Quote everything in the listing from the line containing "Viewport: 656px width, 635px" down to the line containing "pyautogui.click(x=47, y=39)", and leave the pictures out of your answer.

# start of Material for the task

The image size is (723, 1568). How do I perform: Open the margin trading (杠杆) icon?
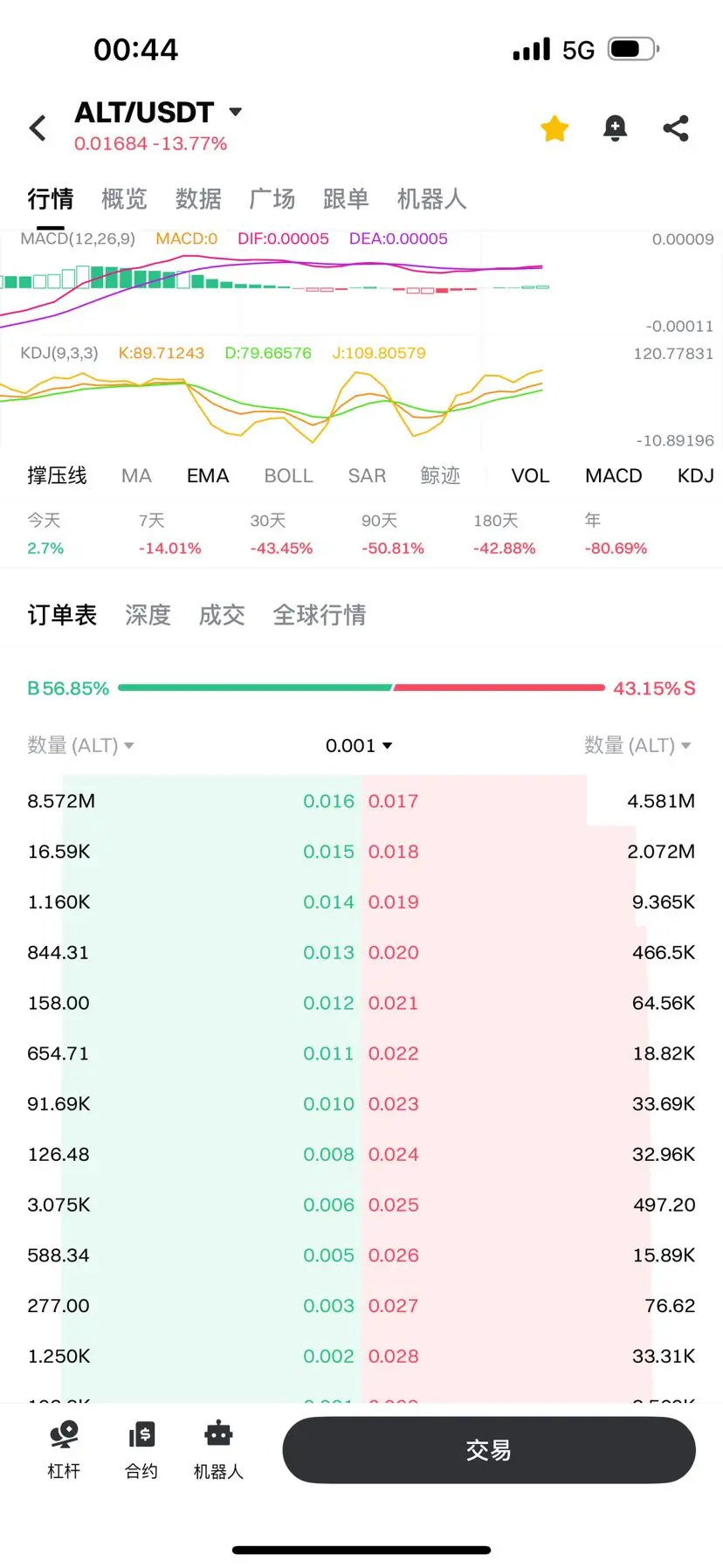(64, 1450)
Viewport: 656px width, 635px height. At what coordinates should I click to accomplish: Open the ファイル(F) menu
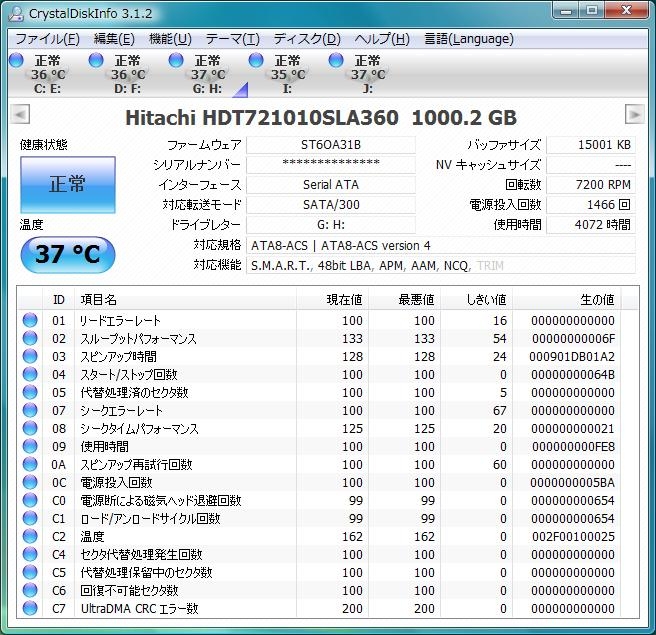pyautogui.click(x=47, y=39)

# end of Material for the task
# start of Material for the task

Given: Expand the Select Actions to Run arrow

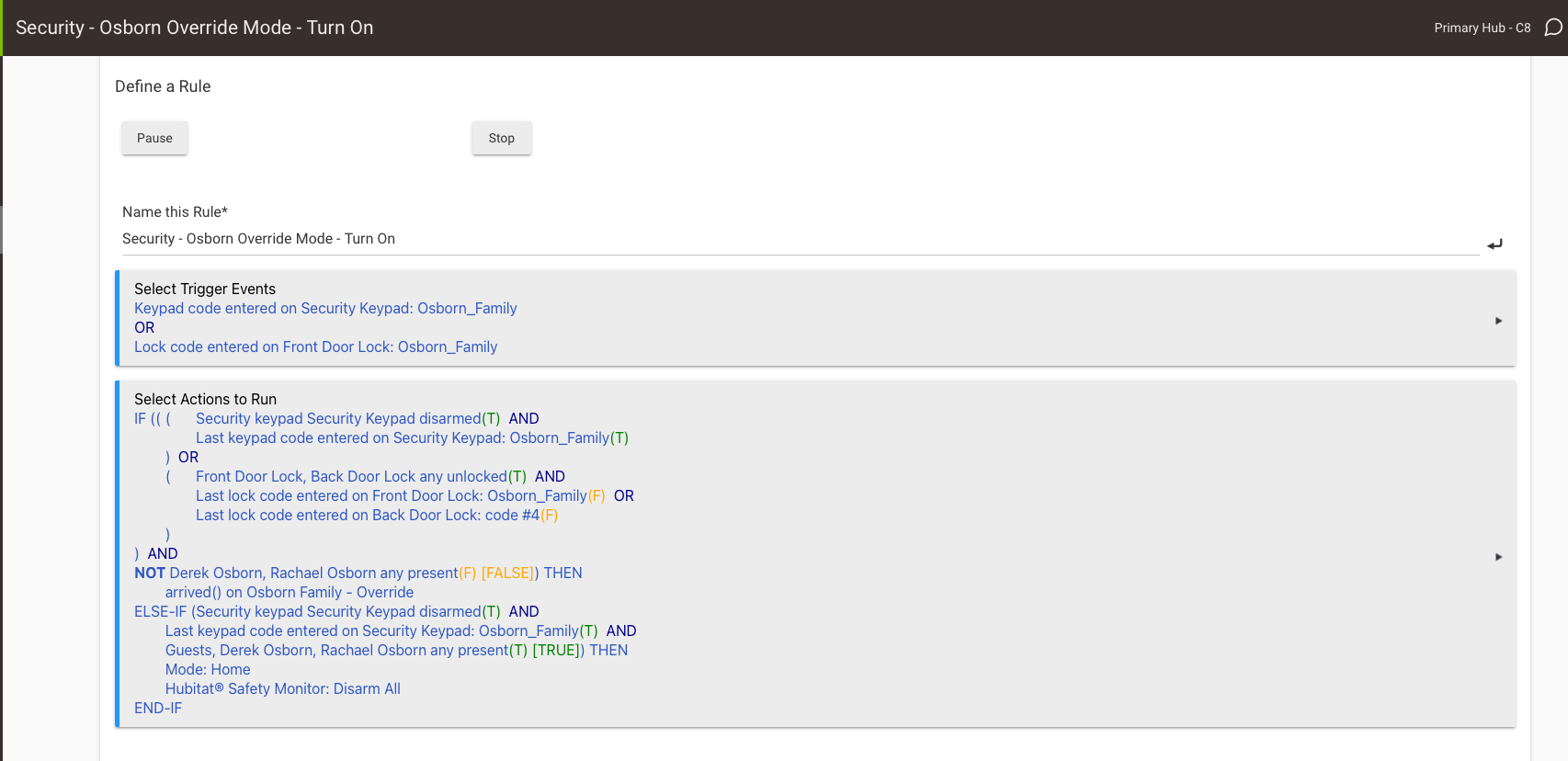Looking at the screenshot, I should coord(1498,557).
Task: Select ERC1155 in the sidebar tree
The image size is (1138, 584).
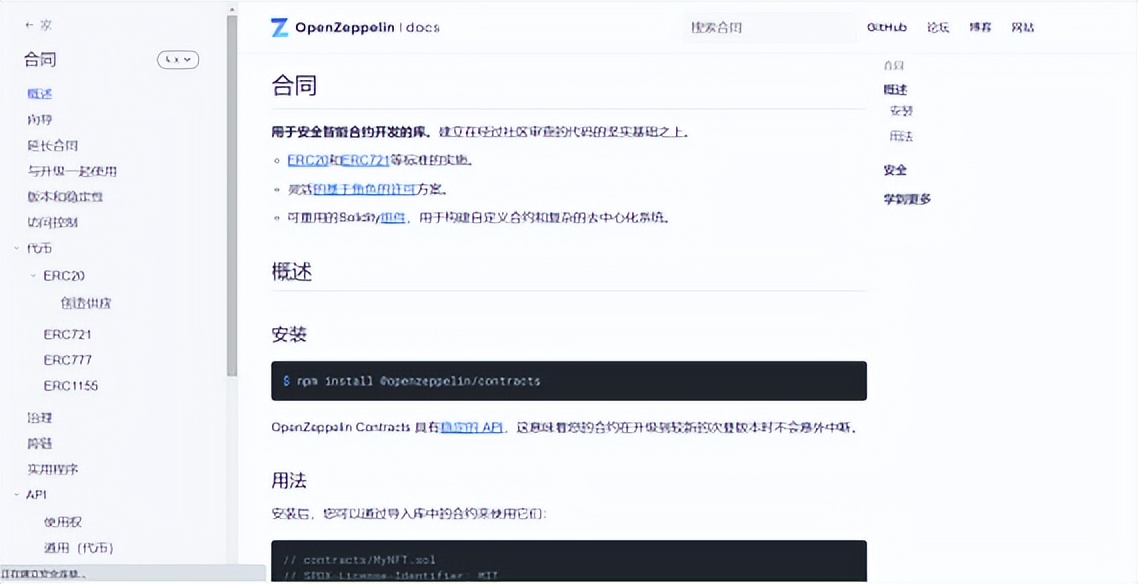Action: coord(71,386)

# end of Material for the task

> **The solution**
Viewport: 656px width, 635px height. At what coordinates should I click to accomplish: Open the ファイル(F) menu
pyautogui.click(x=47, y=39)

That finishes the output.